The path of Buddhism is called the Dharma, and it is a method for saving ourselves.

I don’t mean that as a trite platitude. The Dharma will save you, not save your soul from damnation. As Buddhists, we don’t believe in salvation in that sense. The Dharma will save you from yourself. It will save you from your own greed and delusion. It will save you from that feeling that you are hopeless or broken or weak.

The Dharma is direct and precise, leading us to a state of realization that is beyond the delusion in which we spend most of our time. Practicing the Dharma is nothing less than the highest human aspiration. We are trying to attain enlightenment and transcend our egoic self.

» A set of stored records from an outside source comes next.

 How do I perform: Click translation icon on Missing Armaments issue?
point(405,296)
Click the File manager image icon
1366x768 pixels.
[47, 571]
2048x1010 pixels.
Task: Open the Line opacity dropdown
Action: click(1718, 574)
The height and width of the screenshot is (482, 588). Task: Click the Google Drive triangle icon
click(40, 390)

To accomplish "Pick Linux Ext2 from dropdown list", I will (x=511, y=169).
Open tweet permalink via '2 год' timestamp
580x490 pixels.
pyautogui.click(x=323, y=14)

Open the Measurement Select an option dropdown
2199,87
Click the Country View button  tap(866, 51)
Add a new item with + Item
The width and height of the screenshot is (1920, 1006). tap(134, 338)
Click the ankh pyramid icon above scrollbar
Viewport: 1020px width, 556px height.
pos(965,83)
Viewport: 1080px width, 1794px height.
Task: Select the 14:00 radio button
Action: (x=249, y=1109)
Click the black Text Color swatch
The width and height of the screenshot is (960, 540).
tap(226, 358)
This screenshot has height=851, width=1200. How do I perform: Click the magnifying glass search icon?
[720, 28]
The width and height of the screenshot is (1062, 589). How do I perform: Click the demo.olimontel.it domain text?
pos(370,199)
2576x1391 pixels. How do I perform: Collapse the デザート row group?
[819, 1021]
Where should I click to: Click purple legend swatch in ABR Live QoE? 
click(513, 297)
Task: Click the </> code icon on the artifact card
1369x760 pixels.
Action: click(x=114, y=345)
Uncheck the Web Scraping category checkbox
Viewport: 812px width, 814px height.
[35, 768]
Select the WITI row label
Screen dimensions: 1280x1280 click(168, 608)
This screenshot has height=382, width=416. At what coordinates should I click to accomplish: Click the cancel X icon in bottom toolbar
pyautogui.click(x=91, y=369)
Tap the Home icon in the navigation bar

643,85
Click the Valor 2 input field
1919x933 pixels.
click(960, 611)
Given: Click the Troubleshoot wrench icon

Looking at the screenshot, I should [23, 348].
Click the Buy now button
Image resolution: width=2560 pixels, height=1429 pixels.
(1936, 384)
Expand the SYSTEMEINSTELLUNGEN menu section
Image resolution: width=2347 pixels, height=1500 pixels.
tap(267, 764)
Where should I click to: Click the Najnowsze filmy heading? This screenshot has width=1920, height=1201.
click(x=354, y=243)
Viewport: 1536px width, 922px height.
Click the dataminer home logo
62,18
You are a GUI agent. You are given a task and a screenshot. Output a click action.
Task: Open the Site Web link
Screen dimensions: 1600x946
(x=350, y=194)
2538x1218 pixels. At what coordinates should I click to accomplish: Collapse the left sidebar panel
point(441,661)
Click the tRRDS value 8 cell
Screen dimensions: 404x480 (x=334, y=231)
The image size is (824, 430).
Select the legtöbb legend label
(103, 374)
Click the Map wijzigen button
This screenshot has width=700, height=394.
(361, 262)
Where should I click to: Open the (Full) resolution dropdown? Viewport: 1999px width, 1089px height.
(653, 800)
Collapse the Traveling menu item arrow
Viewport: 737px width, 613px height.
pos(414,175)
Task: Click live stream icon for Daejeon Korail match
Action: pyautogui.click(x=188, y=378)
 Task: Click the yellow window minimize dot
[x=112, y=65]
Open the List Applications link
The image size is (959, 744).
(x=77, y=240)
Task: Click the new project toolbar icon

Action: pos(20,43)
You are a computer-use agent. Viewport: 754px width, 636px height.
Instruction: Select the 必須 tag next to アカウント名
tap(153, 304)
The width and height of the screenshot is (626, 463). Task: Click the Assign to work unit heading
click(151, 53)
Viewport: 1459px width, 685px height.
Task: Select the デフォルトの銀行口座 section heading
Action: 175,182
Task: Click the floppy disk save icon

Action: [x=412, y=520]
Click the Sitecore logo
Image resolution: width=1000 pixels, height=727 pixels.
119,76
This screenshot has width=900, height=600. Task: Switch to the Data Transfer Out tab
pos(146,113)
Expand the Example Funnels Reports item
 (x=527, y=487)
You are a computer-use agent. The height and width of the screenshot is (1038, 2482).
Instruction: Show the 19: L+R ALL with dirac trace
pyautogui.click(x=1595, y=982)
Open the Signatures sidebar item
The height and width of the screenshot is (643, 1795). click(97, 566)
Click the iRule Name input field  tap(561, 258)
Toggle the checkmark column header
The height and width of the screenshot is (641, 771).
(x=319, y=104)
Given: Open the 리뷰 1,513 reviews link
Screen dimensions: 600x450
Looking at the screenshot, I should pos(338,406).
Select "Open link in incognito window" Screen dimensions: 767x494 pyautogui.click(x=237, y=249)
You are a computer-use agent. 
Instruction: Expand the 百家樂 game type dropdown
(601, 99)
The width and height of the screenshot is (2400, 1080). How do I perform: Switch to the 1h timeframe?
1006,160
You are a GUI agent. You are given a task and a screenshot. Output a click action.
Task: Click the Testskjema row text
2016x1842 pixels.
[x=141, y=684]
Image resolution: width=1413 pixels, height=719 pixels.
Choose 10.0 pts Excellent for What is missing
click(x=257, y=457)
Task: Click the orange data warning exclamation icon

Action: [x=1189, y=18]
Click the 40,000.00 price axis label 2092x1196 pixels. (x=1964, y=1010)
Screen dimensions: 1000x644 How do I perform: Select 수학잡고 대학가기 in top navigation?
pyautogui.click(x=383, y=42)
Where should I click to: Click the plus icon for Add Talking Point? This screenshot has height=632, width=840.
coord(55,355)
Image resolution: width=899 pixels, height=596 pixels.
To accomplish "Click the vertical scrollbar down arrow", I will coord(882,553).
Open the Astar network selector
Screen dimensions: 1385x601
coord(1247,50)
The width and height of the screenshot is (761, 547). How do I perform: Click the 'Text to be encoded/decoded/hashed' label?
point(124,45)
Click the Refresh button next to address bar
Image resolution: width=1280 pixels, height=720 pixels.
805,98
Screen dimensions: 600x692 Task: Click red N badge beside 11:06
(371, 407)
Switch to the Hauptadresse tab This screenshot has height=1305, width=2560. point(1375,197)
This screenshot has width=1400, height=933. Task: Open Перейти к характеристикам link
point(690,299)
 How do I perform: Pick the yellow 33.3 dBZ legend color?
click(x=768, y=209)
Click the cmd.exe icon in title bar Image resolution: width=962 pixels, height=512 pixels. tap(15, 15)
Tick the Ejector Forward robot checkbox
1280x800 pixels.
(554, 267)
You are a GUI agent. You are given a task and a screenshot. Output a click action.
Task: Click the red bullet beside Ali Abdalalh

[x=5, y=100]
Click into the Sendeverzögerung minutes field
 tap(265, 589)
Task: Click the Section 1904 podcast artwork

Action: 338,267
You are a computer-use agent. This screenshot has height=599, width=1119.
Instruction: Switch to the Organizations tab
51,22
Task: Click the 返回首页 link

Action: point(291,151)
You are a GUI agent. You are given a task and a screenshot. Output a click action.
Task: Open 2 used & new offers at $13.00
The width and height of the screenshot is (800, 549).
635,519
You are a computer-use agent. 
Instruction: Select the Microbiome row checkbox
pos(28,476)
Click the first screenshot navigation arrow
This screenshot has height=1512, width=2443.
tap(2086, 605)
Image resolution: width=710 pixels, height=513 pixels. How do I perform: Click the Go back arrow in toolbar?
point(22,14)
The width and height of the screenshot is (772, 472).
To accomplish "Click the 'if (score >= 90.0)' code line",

We use mind training to work on our poisons—these are the things that hold up back from our potential. Greed, hatred, and delusion are the things that feed our ignorance and keep us mired in suffering.

We also work on transcending our habitual patterns or old ways of thinking that are with us all the time, such as the preconceptions and baggage that we all carry that prevent us from seeing things as they really are. We aim to understand our own minds, and how to accept what’s around us instead of rejecting it.

There is a truth about life that the Buddha realized and we need to realize it too. The truth is that life is painful with occasional moments of pleasure. The Dharma shows us that we can have a healthier relationship to that pain. We can experience it without letting it overcome us.

We can get out of this ocean of suffering.

Enlightenment is like seeing the sun, and it’s something you can do. It’s something we all can do. The most important thing about the Buddha’s life is that he was an ordinary person, just like us. He wasn’t some kind of god or spirit. Because of that we can aspire to do what he did.

You can do it. In fact, no one else can do it for you. It’s up to you to experience reality as it is.